Face it—a lot of health foods and meal substitutes don’t taste great. But depending on your nutrition goals, you may not need these alternative foods. Instead, you can embrace oils and add-ins that provide extra vitamins and nutrients and incorporate them into your favorite snacks and meals. The following oils, supplements, and natural ingredients all pair well with the foods you already eat, making them simple to add to your daily diet:
1. Flaxseed Oil
Flaxseed is full of omega-3 fatty acids and is said to help reduce inflammation, fight cancer, and improve skin health. You can use flaxseed oil in smoothies, salad dressings, and even apply it to your skin. However, it’s not optimal for cooking, as flaxseed oil has a low smoke point and can be harmful to consume when overheated.
2. MCT Oil
Improved gut health, mental clarity, and weight loss are just a few MCT oil benefits. Although most commonly added to coffee, MCT oil can also be used for smoothies, salad dressings, or virtually anything that calls for oil. Another advantage of MCT oil is that it’s odorless and tasteless. You can put a little MCT oil on any dish or beverage to get all the great benefits added to your diet, without really noticing its presence.
3. Walnut Oil
Walnut oil is another healthy oil that can add an extra layer of flavor and nutrients to your dishes. However, you should only use walnut oil as a finishing touch, as it has low smoke point oil that’s not ideal for cooking.
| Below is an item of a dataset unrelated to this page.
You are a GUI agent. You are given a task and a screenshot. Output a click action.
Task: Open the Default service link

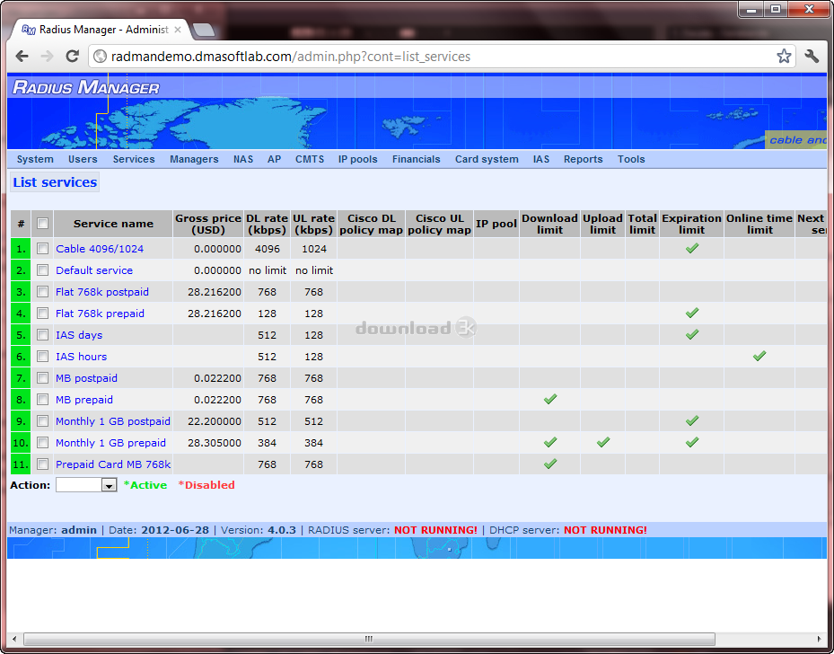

Walnut oil is loaded with polyunsaturated fats and has a rich, nutty flavor. Try drizzling some of this oil on top of grilled meat, veggies, or even your favorite desserts.
4. Avocado Oil
Avocado oil is loaded with healthy fats and antioxidants, making it a popular choice in the health and wellness community. Potential benefits of avocado oil include reduced cholesterol, improved eye health, easier absorption of nutrients, and better skin.
Avocado oil has a high smoke point, making it an excellent oil to cook with, and it also tastes great when added to smoothies and salad dressings.
5. Chia Seeds
Chia seeds are rich in fiber, antioxidants, iron, omega-3 fatty acids, and calcium. These little seeds are known to keep you feeling full longer and make an easy addition to drinks, smoothies, dressings, yogurt, etc. Just keep in mind that adding chia seeds to other foods can change their consistency, so you should sprinkle them in sparingly.
6. Hemp Seeds
Hemp seeds contain an abundance of protein, vitamin E, and fatty acids. They are said to reduce the risk of heart disease and improve skin health. Adding hemp seeds to your smoothie, salads, yogurt, or oatmeal is an easy way to get some of these delicious, nutty-flavored seeds into your diet.
7. Collagen Powder
Another excellent source of protein is collagen powder. Collagen is the building block of our body and is the protein that acts like the glue that holds muscles, tendons, and bones together. This powder is flavorless and easy to add to your morning coffee or other beverages, as it dissolves in liquid.
Probiotics are the “good” bacteria and yeasts that your body needs to maintain good gut health. Many health and wellness brands offer probiotics in powder form, making them dissolvable in water or any other beverage you prefer.
9. Apple Cider Vinegar
As one of the oldest home remedies in the book, apple cider vinegar has been a popular choice in the health world for years. Apple cider vinegar is said to help maintain and lower blood sugar levels, improve skin health, help with weight loss, and is high in acetic acid, a chemical known to help with countless health conditions. To incorporate more apple cider vinegar in your diet, add the vinegar to tea, dressings, glazes, or sauces.
10. Spirulina Powder
Spirulina powder is an alga loaded with protein, B vitamins, copper, and iron. Spirulina is an excellent anti-inflammatory and antioxidant and easy to add to smoothies, sauces, and dressings.
11. Maca Powder
Also known as Peruvian ginseng, Maca root contains nutrients like iron, potassium, vitamin B6, manganese, protein, copper, and more. The powders are easy to make into a tea or mix into your drinks.
This common spice has surprising health benefits due to all the antioxidants packed in. Research shows that consuming more cinnamon can lower your risk of heart disease, decrease inflammation, lower blood sugar, and fight infections. Cinnamon goes well with coffee, hot chocolate, oatmeal, fruit, and many baked goods and dishes.
13. Nutritional Yeast
With a cheese-like taste, nutritional yeast is popular in the vegan world as a source of protein. Try a dash of the yeast in your food when frying vegetables, cooking stews, baking, or garnishing a dish. For a protein-rich snack, try sprinkling nutritional yeast over popcorn.
Ease and Experimentation
With these add-ins and supplements readily available in stores and online, it’s easier than ever to get the nutrients you need without drastically changing your diet. Try experimenting with a few of the ingredients above and see how good it feels getting all the extra nutrients your body craves.